In a recently posted video, economic theorist and author Jeremy Rifkin grouped the Internet of things into three categories: energy, communication, and logistics. Even now, billions of sensors are on machines, roads, appliances, warehouse replenishment points, and everywhere on the factory floor, front and back office, and in retail stores.

“We have sensors all across the system feeding big data back,” he said. “There are 13 billion sensors now, and IBM says by 2020 we’ll have 30 billion sensors connecting every ‘thing’ with every being. And by 2030, the most recent forecast, we’ll have 100 trillion sensors, connecting all of us in one vast, lateral neural network made up of three operating engines: a communication Internet converging with an energy and logistics Internet.”

Rifkin goes on to say that the physical world of manufactured goods will follow what has happened with the information world and distribution of ideas. Today the Internet has allowed anyone to create content, often at near zero marginal cost. Got a camera and a laptop? You can post a blog or a video. He said this eventually may migrate to the physical world where, thanks to 3-D printing, every consumer will become what he calls a “prosumer,” able to both produce and consume, all at near zero marginal cost.

I don’t agree with his argument entirely, because it assumes technology will make it easy for anyone to engineer a good product. Sure, quality and safety standards conceivably could be built into the creation platform, be it some future version of CAD or anything else. But quality and safety are just baselines. The Internet’s just a platform, and it can’t by itself make everyone good creators of content. I suppose the same would apply if every one of us were given the power to manufacture things in the home. So I don’t buy the idea of a third industrial revolution where everyone can make things and ideas flow freely across a so-called “big data” platform.

But I do buy the idea that we may be at the dawn of big change, and it relates to those 100 trillion sensors and the supply chain. If you compare value-added time to nonvalue-added time in any value stream, you’ll probably find that the value-added time—the time a part spends being laser cut, bent, welded, painted, and assembled—is very small, in the low single-percentage range. Spread that out to the entire supply chain, from mining the ore to distributing the steel and all the way to Walmart, and you discover an immense amount of wasted time. And much of it—the warehousing, the bulk orders, the inventory buildup, and so on— is there because we can't precisely predict what or when we'll buy.

What if those trillions of sensors gathered so much data that we could predict economic behavior? If we have predictable demand, the entire supply chain could produce at the pace of customer demand, no faster and no slower. Humans are difficult creatures to predict, but if that prediction were just a little better, it may lead to some dramatic changes. If an entire supply chain eliminate a good portion of that nonvalue-added time, then costs would plummet; probably not to the “zero marginal cost” that Rifkin talks about, but closer to it.

Imagine a future in which you have trillions of sensors able to predict customer demand throughout the supply chain, monitor machine conditions to prevent unplanned downtime; and a future with machine tool technology and manufacturing methodologies allowing shops to change over between jobs within seconds (some of this technology is already here), all synced with customer demands.
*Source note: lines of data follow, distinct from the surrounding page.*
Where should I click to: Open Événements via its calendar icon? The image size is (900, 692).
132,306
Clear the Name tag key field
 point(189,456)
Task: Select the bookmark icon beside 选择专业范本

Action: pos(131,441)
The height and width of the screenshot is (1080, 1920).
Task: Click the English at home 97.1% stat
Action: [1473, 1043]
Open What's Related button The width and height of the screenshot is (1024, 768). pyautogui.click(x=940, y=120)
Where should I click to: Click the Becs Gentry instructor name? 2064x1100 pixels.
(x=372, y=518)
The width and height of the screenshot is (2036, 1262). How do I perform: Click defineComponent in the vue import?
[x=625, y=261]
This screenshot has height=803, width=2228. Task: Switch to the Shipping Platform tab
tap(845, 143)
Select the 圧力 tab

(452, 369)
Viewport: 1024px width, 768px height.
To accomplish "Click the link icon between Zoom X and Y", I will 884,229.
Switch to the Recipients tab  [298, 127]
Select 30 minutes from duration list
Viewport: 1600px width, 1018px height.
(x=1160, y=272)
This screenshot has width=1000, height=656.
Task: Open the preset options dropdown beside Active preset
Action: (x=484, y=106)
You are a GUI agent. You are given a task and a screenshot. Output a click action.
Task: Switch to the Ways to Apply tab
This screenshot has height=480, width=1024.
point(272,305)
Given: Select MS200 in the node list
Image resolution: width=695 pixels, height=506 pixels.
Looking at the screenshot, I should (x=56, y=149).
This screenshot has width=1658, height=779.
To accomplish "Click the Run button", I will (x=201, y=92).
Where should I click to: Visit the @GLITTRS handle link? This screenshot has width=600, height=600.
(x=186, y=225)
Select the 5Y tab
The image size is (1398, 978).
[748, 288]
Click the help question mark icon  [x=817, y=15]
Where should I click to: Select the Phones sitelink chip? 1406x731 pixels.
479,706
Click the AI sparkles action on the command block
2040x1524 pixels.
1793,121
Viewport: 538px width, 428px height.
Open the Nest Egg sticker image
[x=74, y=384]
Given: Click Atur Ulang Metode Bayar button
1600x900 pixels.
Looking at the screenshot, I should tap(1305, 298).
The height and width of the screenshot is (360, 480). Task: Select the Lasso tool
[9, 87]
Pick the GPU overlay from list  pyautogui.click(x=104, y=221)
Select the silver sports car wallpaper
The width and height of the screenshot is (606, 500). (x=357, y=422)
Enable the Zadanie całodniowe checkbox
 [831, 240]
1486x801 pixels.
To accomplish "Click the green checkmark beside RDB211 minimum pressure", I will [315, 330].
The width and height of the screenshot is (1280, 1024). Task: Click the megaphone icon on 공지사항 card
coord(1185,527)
In short, imagine a future in which the majority of activities in the supply chain add value.

When you look at examples from lean manufacturing, quick-response manufacturing, the theory of constraints, or any other improvement methodology, you see how long jobs spend between processes just waiting to be cut, machined, bent, shipped, and sold. If the Internet of things can eliminate a significant portion of that waste, we may be in store for a very different future.

Or not, and if that’s the case, at least I’ve given future readers a good laugh.